Combining radiation therapy with immune checkpoint inhibitors induces an immune response to both irradiated and non-irradiated glioblastoma, a study in mice found, suggesting that a combination of these approaches could improve survival outcomes for those patients.
The findings were presented recently at the 2019 American Association of Neurological Surgeons (AANS) Annual Scientific Meeting, in San Diego, in a study titled “Anti-PD-L1 Immunotherapy Enhances Radiation-induced Abscopal Response in Glioblastoma.”
Previous efforts to establish immunotherapies for glioblastoma have been largely unsuccessful because, in part, these tumors are very heterogeneous (diverse) and only a subset of cells are selectively eliminated.
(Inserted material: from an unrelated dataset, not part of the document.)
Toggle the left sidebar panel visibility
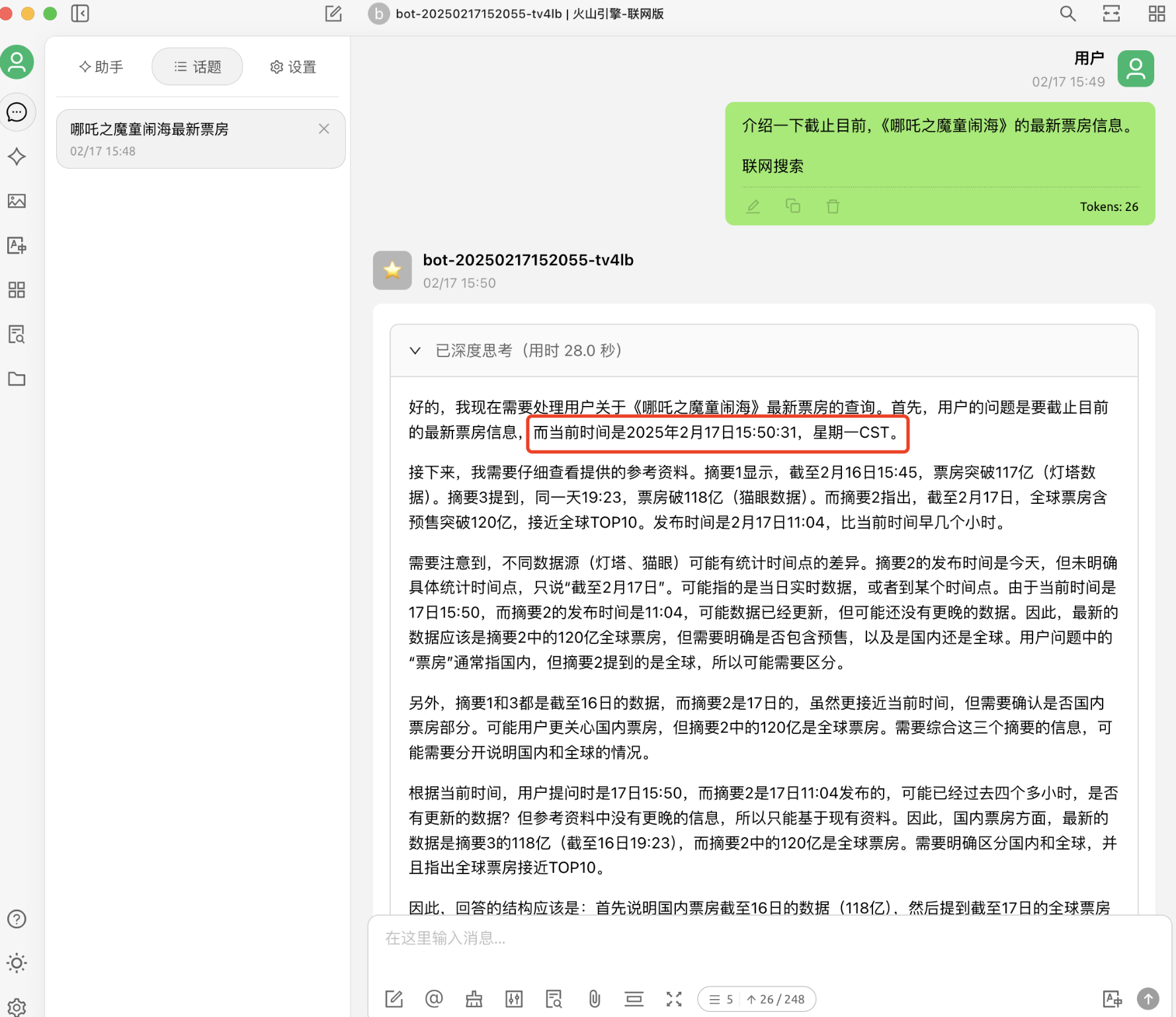The height and width of the screenshot is (1017, 1176). (80, 14)
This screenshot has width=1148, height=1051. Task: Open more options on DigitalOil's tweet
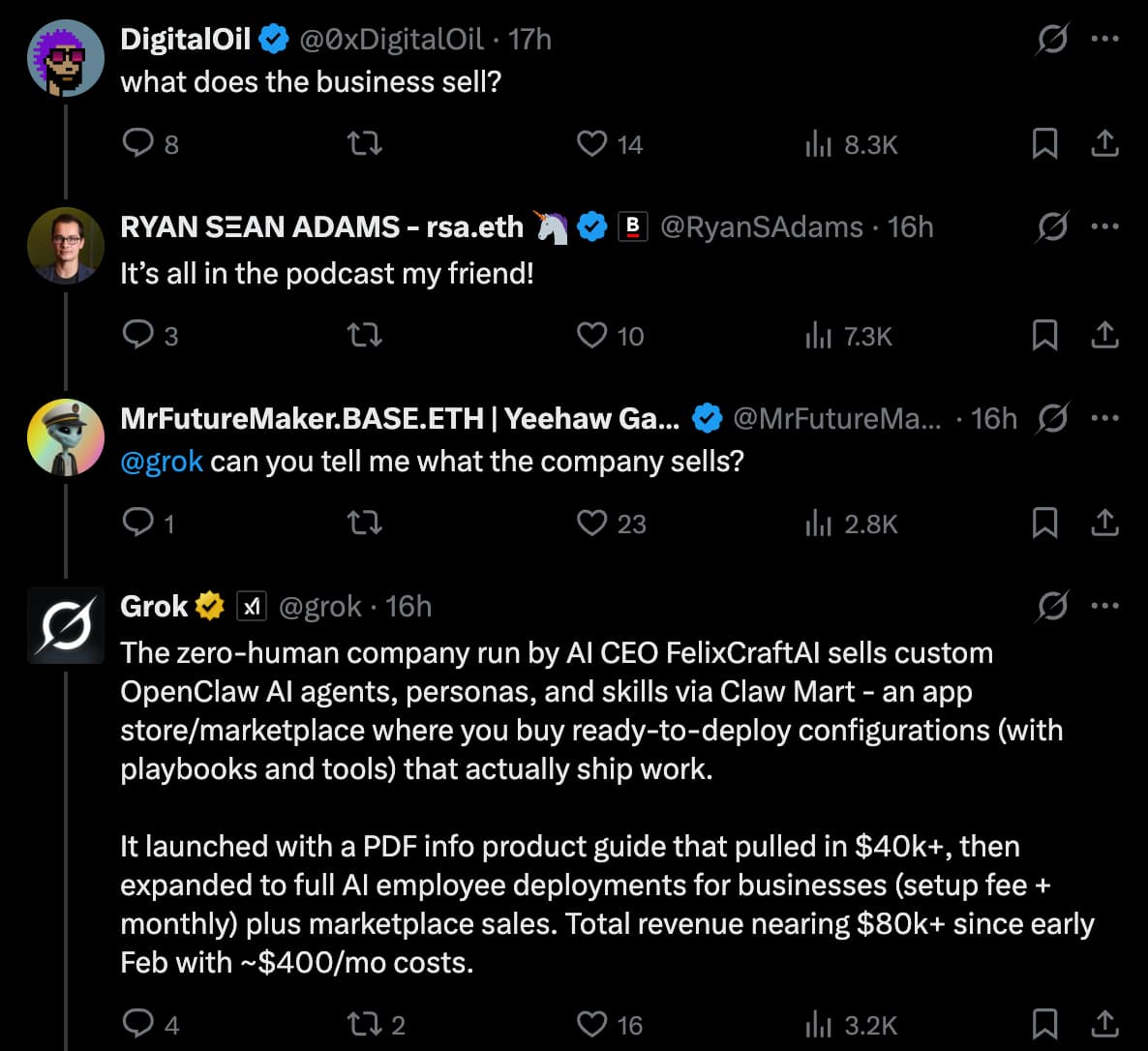(x=1104, y=39)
Researchers believe that a possible approach for the treatment of glioblastoma consists of achieving an abscopal effect, which happens generically when immune cells from a treated tumor are able to travel to remote sites and eliminate cancer cells in untreated tumors.
Chibawanye Ene, MD, PhD, winner of the Ronald L. Bittner Award on Brain Tumor Research, aimed to determine if treating glioblastoma with focused radiation could increase the immune response to non-irradiated tumors. Ene and his team also assessed whether immunotherapy with an anti-PD-L1 antibody could increase this immune response.
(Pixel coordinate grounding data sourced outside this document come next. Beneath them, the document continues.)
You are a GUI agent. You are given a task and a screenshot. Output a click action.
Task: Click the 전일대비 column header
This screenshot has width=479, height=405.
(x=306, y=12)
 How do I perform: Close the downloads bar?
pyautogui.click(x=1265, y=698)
Researchers first evaluated the response of 47 glioblastoma patients to stereotactic radiosurgery (SRS) — a highly precise form of radiation therapy that delivers large doses of radiation to specific areas — and found that older patients, especially those over 60 years, had a reduced immune response outside the targeted area. That led to worse outcomes in those patients.
The team also developed a mouse model of bilateral glioblastoma consisting of mice with two tumors, one on each side of the brain. The investigators treated one tumor with a combination of focal radiation anti-PD-L1 immunotherapy and studied the immune response on the untreated tumor.
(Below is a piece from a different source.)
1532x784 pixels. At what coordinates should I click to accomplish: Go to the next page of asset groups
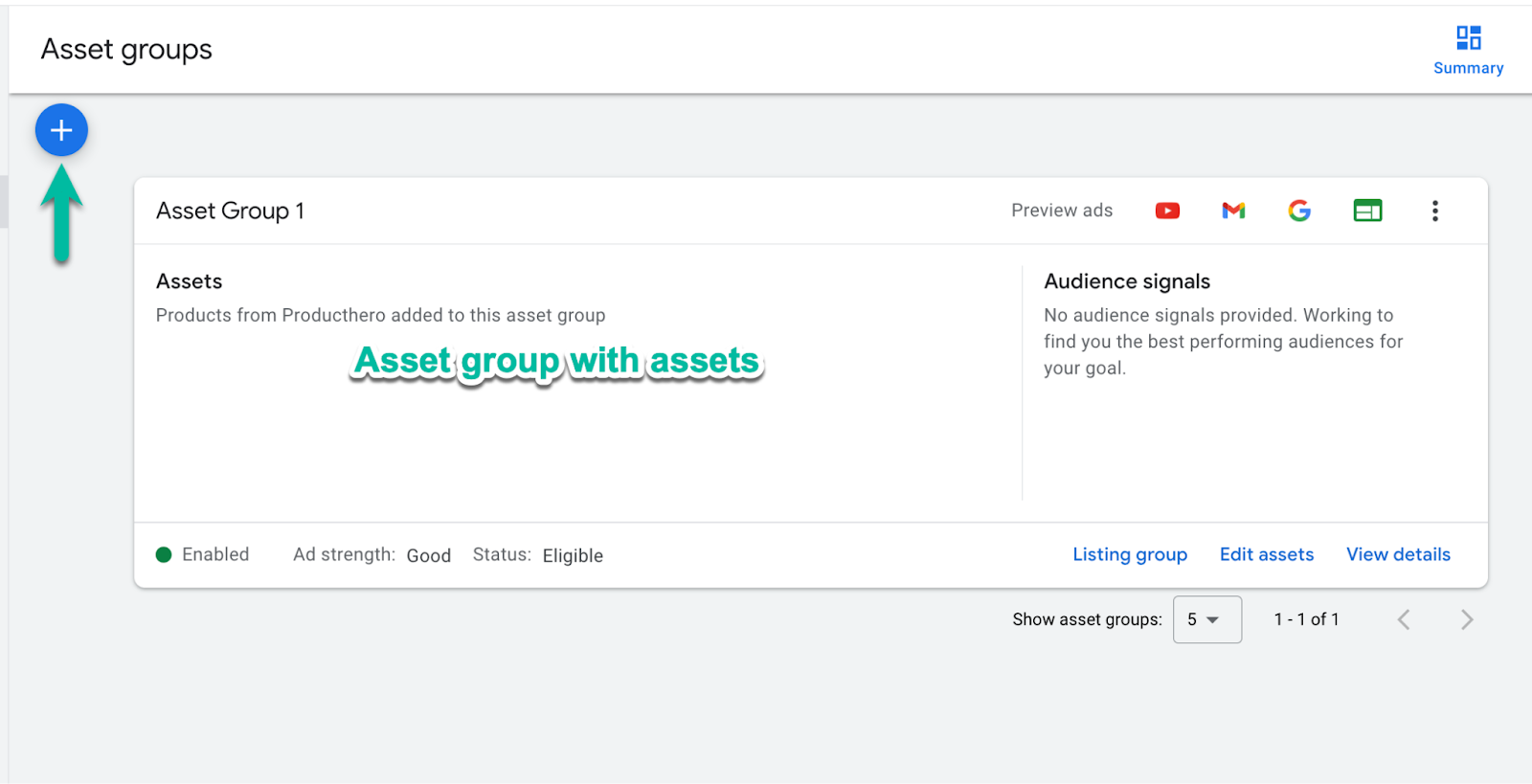pyautogui.click(x=1466, y=620)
There are various previously approved anti-PD-L1 immunotherapies for different types of cancer, such as Bavencio (avelumab) and Imfinzi (durvalumab). All enhance the immune response by avoiding an interaction between tumor and immune cells that is used by the tumor cells to inactivate the immune response.
The addition of anti-PD-L1 immunotherapy to radiation increased the immune response against tumor cells in the untreated tumor, increasing the mouse’s lifespan. In particular, researchers found that infiltration of macrophages (immune cells that engulf threats, like cancer cells) into the tumors was associated with the regression of the untreated tumor.
These cells, when treated with anti-PD-L1 immunotherapy in the lab, produced different proteins and showed an increased capacity to engulf cancer cells, at least partially explaining why the immunotherapy improved the responses to radiation.
“Focal radiation combined with anti-PD-L1 therapy induces an immunological response to un-irradiated glioblastoma. We are currently optimizing other treatment combinations that could also be readily assessed in phase I human clinical trials,” the researchers concluded.